[Start]
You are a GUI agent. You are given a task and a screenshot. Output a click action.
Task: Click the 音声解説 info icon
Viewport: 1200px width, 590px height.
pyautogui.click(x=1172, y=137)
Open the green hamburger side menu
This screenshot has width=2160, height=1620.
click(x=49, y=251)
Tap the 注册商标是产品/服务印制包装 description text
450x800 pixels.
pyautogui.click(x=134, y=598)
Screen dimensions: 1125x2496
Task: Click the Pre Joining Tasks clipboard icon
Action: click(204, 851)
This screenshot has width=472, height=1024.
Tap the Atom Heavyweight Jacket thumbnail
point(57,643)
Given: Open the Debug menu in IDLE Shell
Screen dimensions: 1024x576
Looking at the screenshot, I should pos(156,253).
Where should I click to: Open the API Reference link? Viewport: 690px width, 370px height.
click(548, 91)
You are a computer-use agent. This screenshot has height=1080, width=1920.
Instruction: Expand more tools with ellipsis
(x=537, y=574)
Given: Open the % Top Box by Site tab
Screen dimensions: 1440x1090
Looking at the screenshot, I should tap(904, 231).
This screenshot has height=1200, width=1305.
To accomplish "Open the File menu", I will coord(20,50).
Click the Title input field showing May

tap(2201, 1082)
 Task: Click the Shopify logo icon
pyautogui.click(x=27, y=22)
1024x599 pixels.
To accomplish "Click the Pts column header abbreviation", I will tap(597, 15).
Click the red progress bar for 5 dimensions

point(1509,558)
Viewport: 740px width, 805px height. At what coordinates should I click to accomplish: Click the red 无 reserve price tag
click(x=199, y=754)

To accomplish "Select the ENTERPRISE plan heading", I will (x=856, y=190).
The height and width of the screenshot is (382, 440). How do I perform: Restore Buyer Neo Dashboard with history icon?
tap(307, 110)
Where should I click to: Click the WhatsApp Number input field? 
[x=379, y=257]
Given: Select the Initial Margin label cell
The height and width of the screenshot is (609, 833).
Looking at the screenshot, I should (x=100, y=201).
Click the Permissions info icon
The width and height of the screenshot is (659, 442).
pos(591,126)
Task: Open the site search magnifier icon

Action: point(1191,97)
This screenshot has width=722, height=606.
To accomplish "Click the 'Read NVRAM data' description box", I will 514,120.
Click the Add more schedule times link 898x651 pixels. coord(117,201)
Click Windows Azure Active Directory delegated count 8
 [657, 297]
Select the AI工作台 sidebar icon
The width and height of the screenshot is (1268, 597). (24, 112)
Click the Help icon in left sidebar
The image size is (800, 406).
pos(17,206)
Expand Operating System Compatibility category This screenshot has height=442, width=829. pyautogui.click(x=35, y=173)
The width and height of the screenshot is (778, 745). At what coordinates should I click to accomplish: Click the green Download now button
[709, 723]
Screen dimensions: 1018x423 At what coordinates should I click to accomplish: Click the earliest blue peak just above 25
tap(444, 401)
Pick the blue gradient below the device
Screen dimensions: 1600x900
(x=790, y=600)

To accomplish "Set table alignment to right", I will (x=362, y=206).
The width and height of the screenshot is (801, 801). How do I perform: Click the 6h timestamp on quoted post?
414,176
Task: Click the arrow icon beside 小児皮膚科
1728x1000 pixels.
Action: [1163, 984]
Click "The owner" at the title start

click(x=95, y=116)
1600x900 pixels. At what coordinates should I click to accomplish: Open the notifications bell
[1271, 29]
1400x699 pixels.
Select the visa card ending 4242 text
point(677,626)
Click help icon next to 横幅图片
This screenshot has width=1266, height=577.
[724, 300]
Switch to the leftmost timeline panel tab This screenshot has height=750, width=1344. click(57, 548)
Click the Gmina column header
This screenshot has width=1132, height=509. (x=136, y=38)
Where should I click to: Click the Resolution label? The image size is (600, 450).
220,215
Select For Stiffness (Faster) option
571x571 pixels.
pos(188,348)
[End]
# [EXERCISE BRIEF]
Reproduce word for word the lines from the one containing "The width and height of the screenshot is (801, 801)." through the final line above, including both ends.

# [WORKED ANSWER]
The width and height of the screenshot is (801, 801). How do I perform: Click the 6h timestamp on quoted post?
414,176
Task: Click the arrow icon beside 小児皮膚科
1728x1000 pixels.
Action: [1163, 984]
Click "The owner" at the title start

click(x=95, y=116)
1600x900 pixels. At what coordinates should I click to accomplish: Open the notifications bell
[1271, 29]
1400x699 pixels.
Select the visa card ending 4242 text
point(677,626)
Click help icon next to 横幅图片
This screenshot has width=1266, height=577.
[724, 300]
Switch to the leftmost timeline panel tab This screenshot has height=750, width=1344. click(57, 548)
Click the Gmina column header
This screenshot has width=1132, height=509. (x=136, y=38)
Where should I click to: Click the Resolution label? The image size is (600, 450).
220,215
Select For Stiffness (Faster) option
571x571 pixels.
pos(188,348)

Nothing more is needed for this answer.